1) Thoroughly clean the system.
Remove all dust and debris. Play special attention to the CPU fan.
If possible remove the CPU fan clean it and the underlying heatsink.
2) Ensure all leads, cables, and expansion cards are correctly connected
3) Ensure that the CPU is seated properly, and that the CPU and the heatsink are flush mounted together. In the event that the CPU and the heatsink have become separated clean the surfaces (very carefully) and apply (suitable) heatsink compound, re-assemble, and reinstall.
4) Disconnect all bar the essential devices from the motherboard and re-test
5) Inspect the PSU. Is the PSU fan working, is the unit dust free (do NOT open the PSU under any circumstances)
6) Check the BIOS health state for the PC if is successfully passes POST tests
7) Run memTest86 (download from the www) to check the RAM integrity
8) If you have doubts about the PSU then replace it with a known working spare PSU.
The PSU can be tested by disconnecting it from the PC, connecting a dummy load, and using a multi meter to check the output voltage levels. Alteratively you can use a plug in PSU tester to check the PSU (available from retail shops and the www vendors - but beware that these have limitations).

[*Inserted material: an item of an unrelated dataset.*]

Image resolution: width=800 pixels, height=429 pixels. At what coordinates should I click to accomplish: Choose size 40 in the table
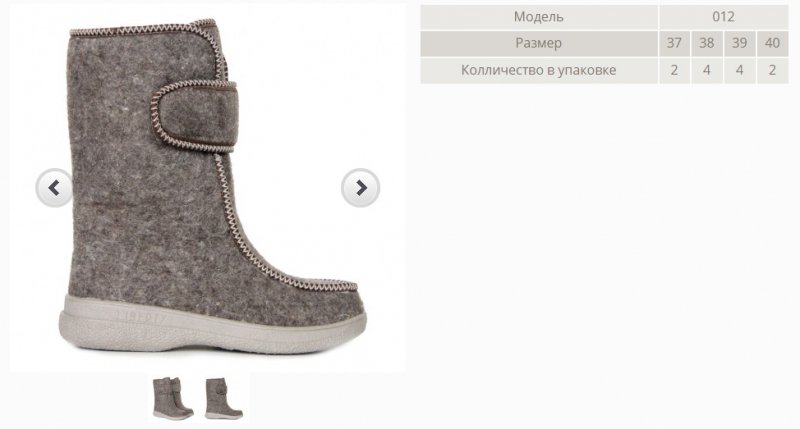[x=772, y=43]
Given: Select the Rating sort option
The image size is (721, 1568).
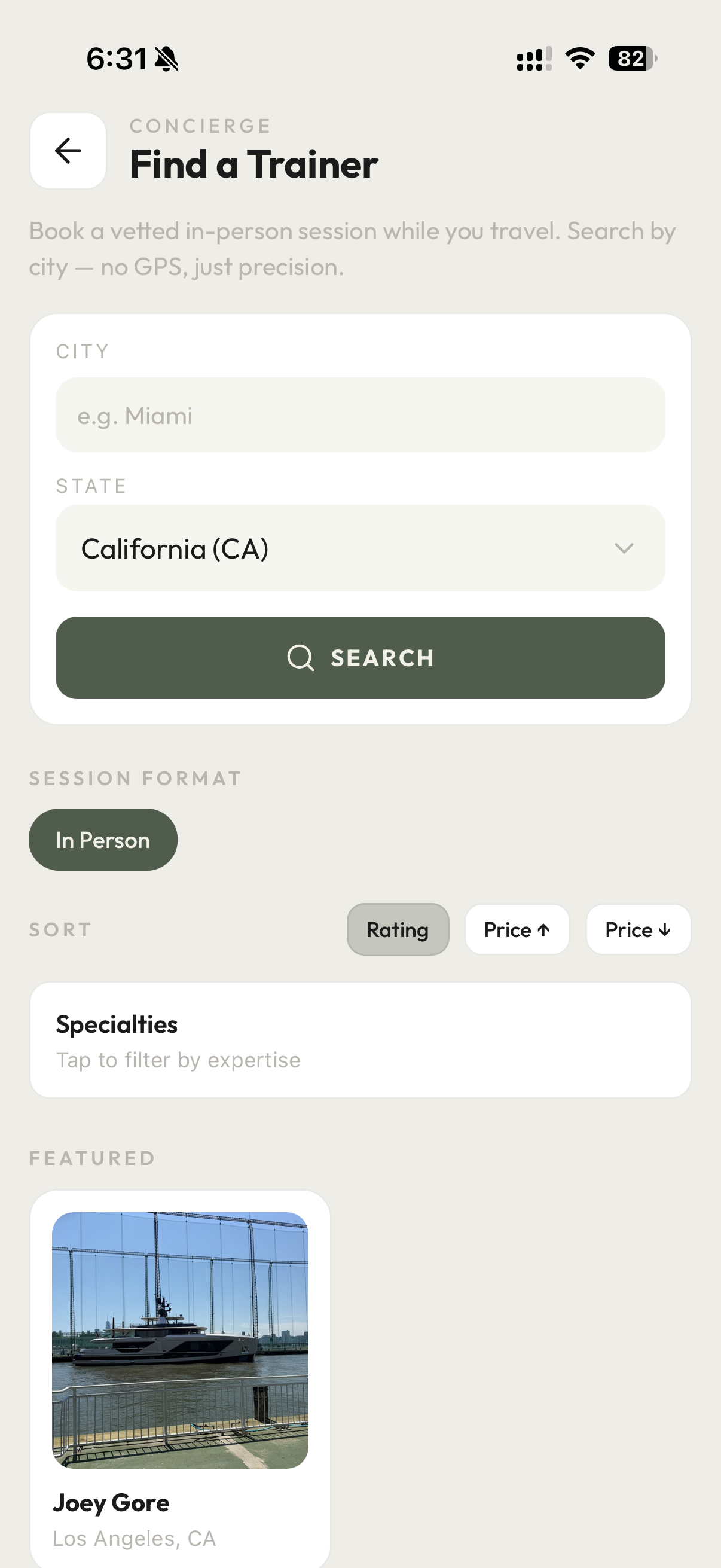Looking at the screenshot, I should pos(398,929).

If it is not dust contamination, bad RAM, faulty PSU, then it may be that the motherboard and/or CPU are defective.

In essence it is really a systematic clean, minimum load test, and systematic reconnect approach that is required.

Commercially faulty motherboards are generally checked for defects using a POST adapter, this is an adapter that is plugged into the motherboard's back plane. The card monitors the bus traffic and indicates the stage that the machine has reached during POST. When the machine fails then the board displays information about the last state that the motherboard reached. Generally these cards are not available at retail level.

It is very hard (almost impossible) to determine whether the PC has indeed reached a "frozen" (no CPU processing activity) state without resorting to the use of a logic analyzer or at least an oscilloscope.